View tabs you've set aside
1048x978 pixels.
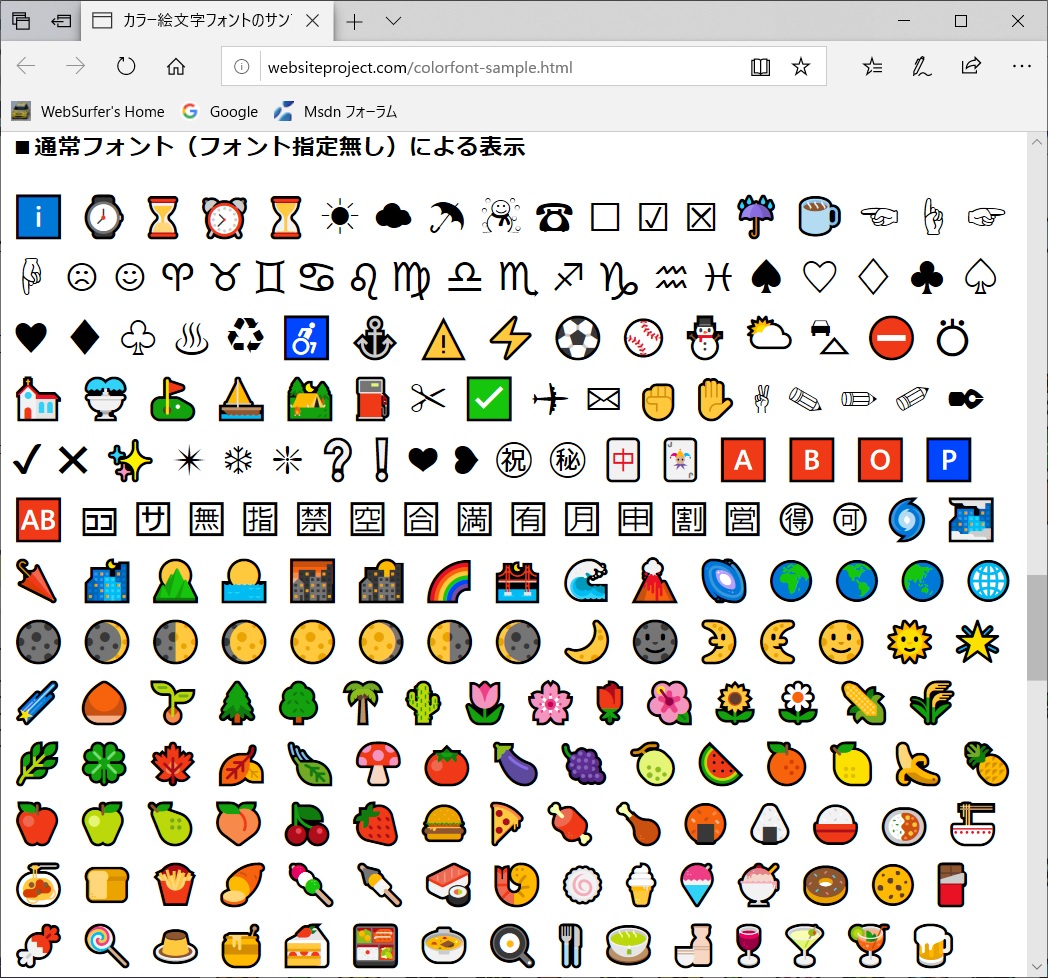20,20
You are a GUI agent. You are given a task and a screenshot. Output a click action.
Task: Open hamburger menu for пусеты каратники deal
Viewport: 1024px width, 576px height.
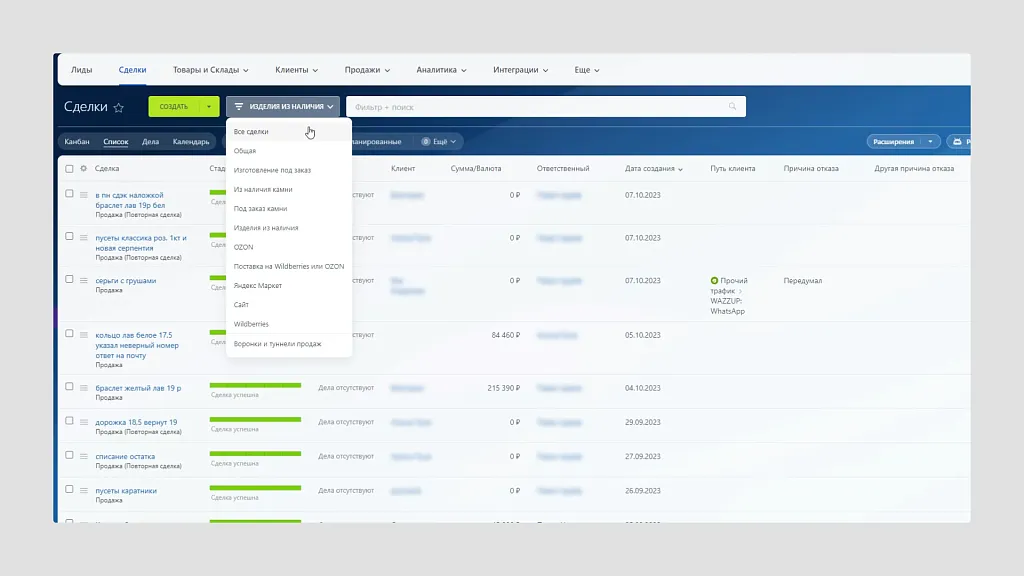point(84,490)
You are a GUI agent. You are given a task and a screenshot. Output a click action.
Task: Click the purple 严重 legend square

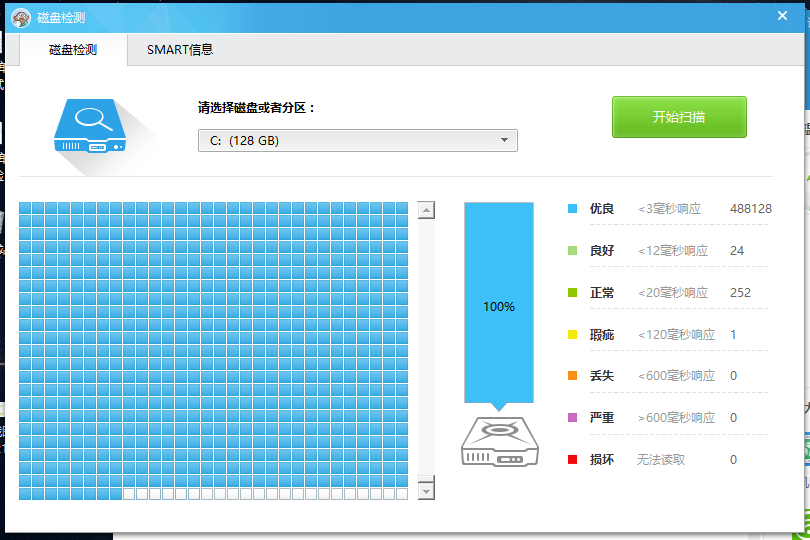point(573,418)
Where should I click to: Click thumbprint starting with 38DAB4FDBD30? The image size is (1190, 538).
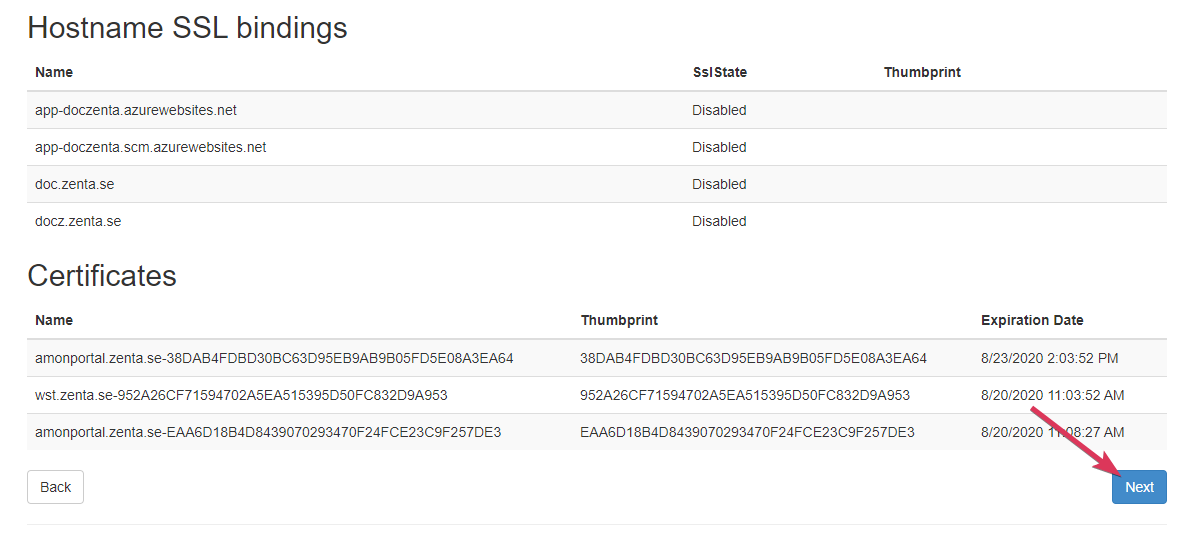(x=753, y=358)
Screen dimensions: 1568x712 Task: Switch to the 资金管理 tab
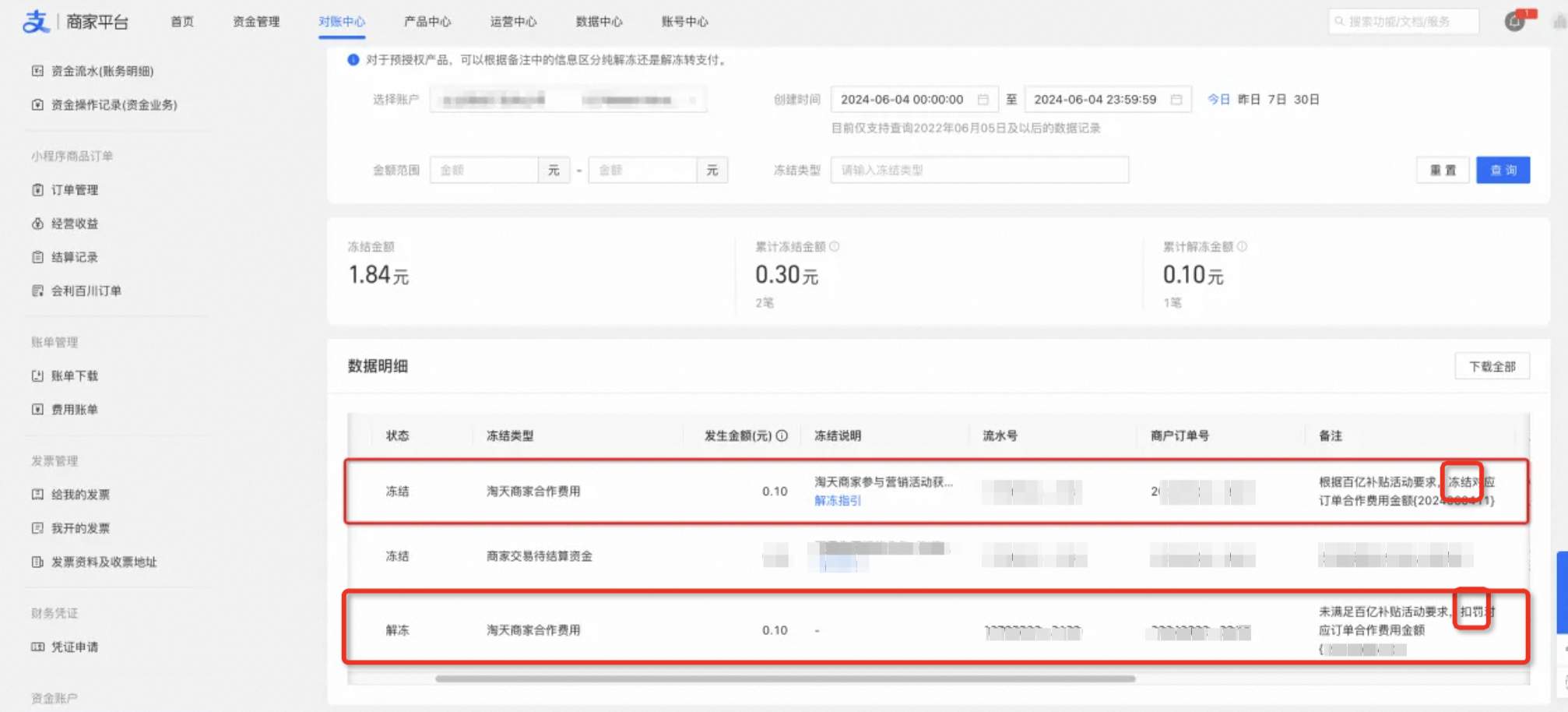256,22
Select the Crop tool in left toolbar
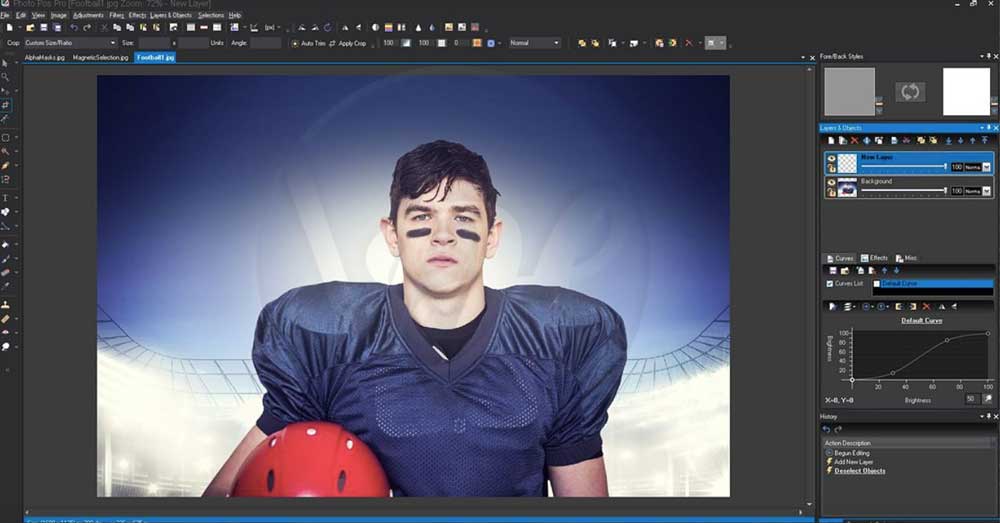Image resolution: width=1000 pixels, height=523 pixels. [6, 104]
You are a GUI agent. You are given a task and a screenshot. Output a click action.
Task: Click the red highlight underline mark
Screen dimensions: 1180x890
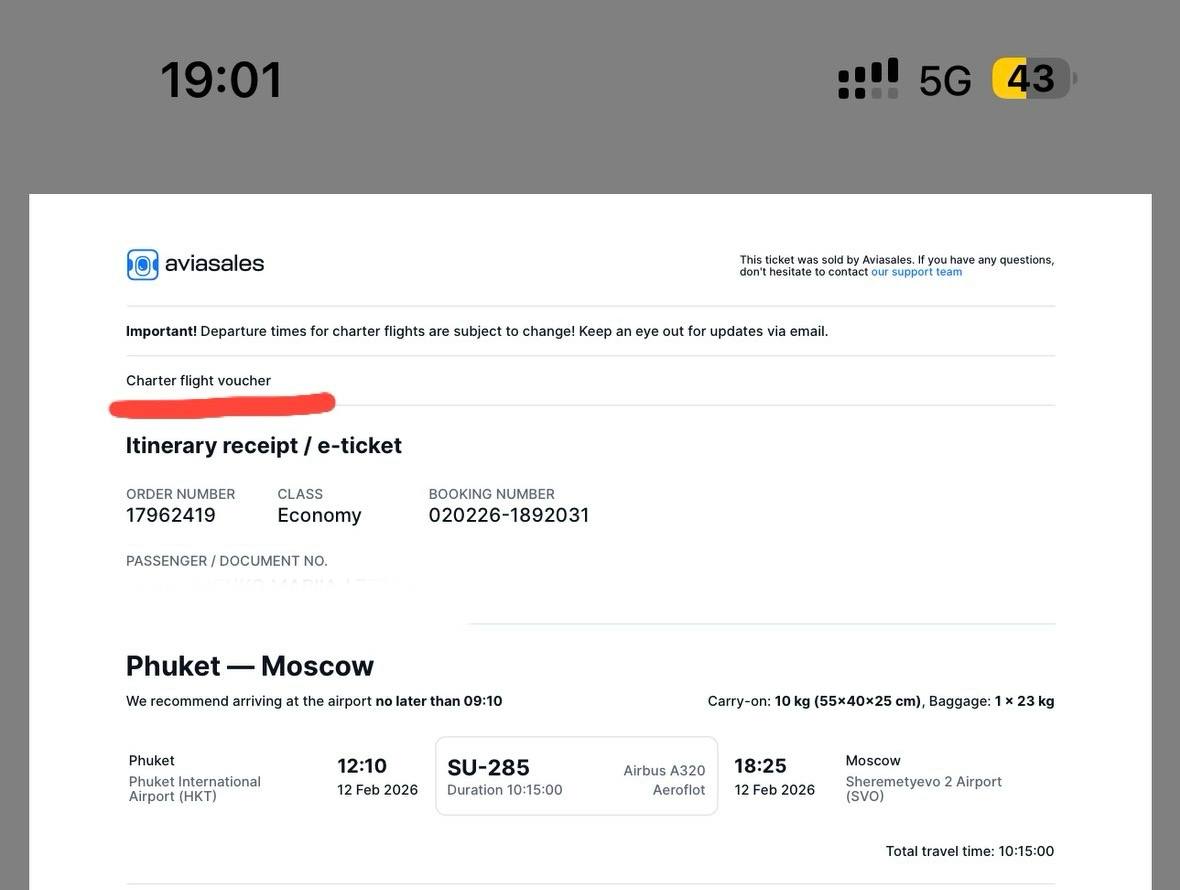222,405
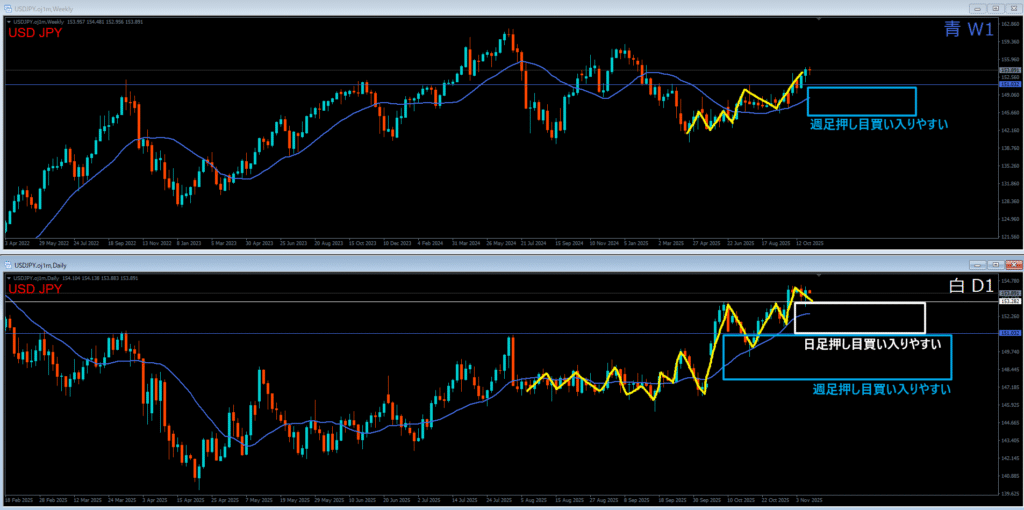Open the USDJPY Weekly chart header dropdown arrow

click(8, 20)
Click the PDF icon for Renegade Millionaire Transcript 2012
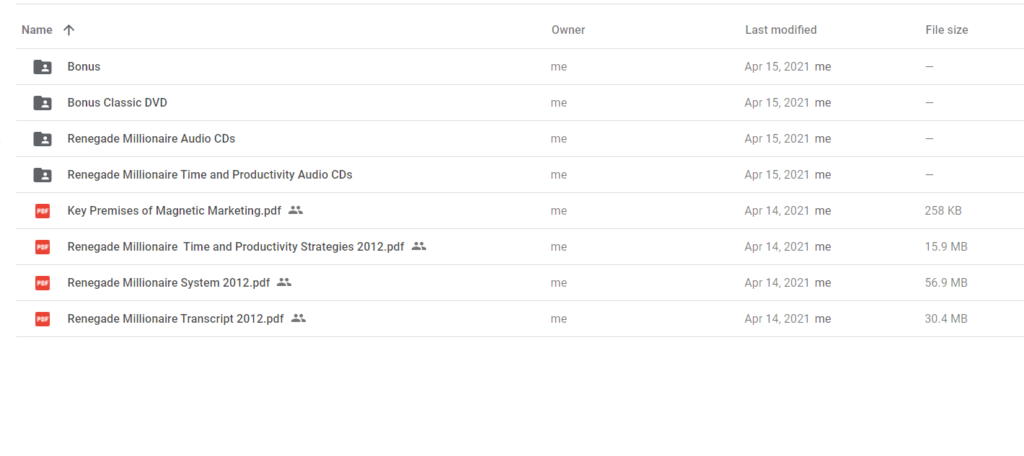The image size is (1024, 456). (42, 318)

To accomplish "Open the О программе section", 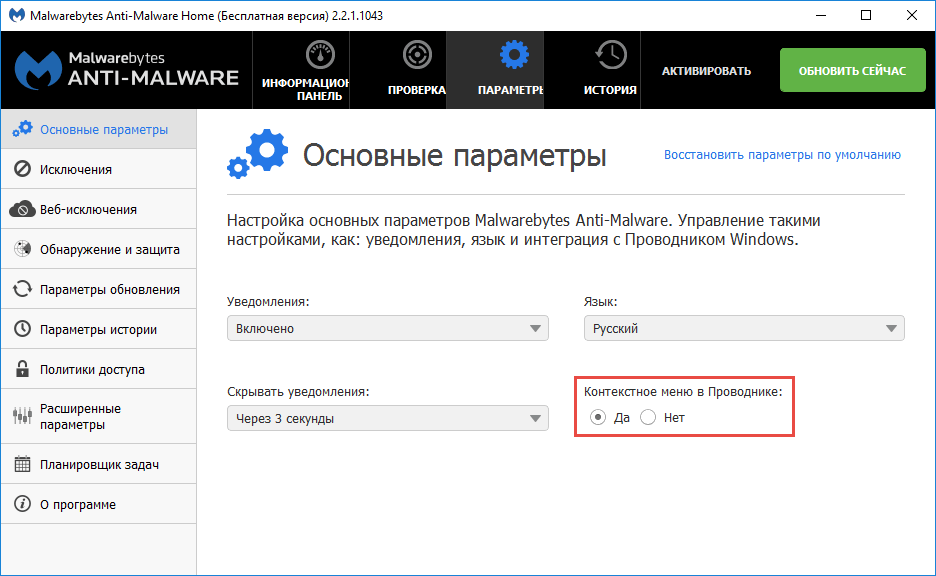I will [x=85, y=504].
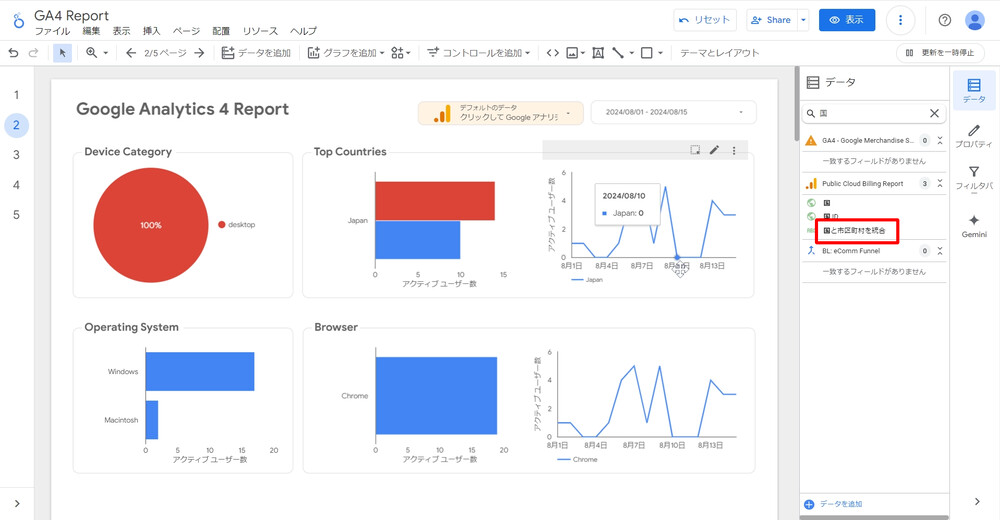
Task: Click the リセット button
Action: [x=706, y=20]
□ □ □
* _Task to carry out_:
Pictures in the entries do not go into the copy. Print only the lines starting at the one containing "Viewport: 1024px width, 576px height." and ending at the one containing "Task: Click the red highlight underline mark", exactly as they appear.

* _Result of this task_:
Viewport: 1024px width, 576px height.
point(84,490)
You are a GUI agent. You are given a task and a screenshot. Output a click action.
Task: Click the purple 严重 legend square

point(573,418)
Where should I click to: Click thumbprint starting with 38DAB4FDBD30? The image size is (1190, 538).
(x=753, y=358)
Screen dimensions: 1568x712 Task: Switch to the 资金管理 tab
256,22
Select the Crop tool in left toolbar
Image resolution: width=1000 pixels, height=523 pixels. [6, 104]
You are a GUI agent. You are given a task and a screenshot. Output a click action.
Task: Click the red highlight underline mark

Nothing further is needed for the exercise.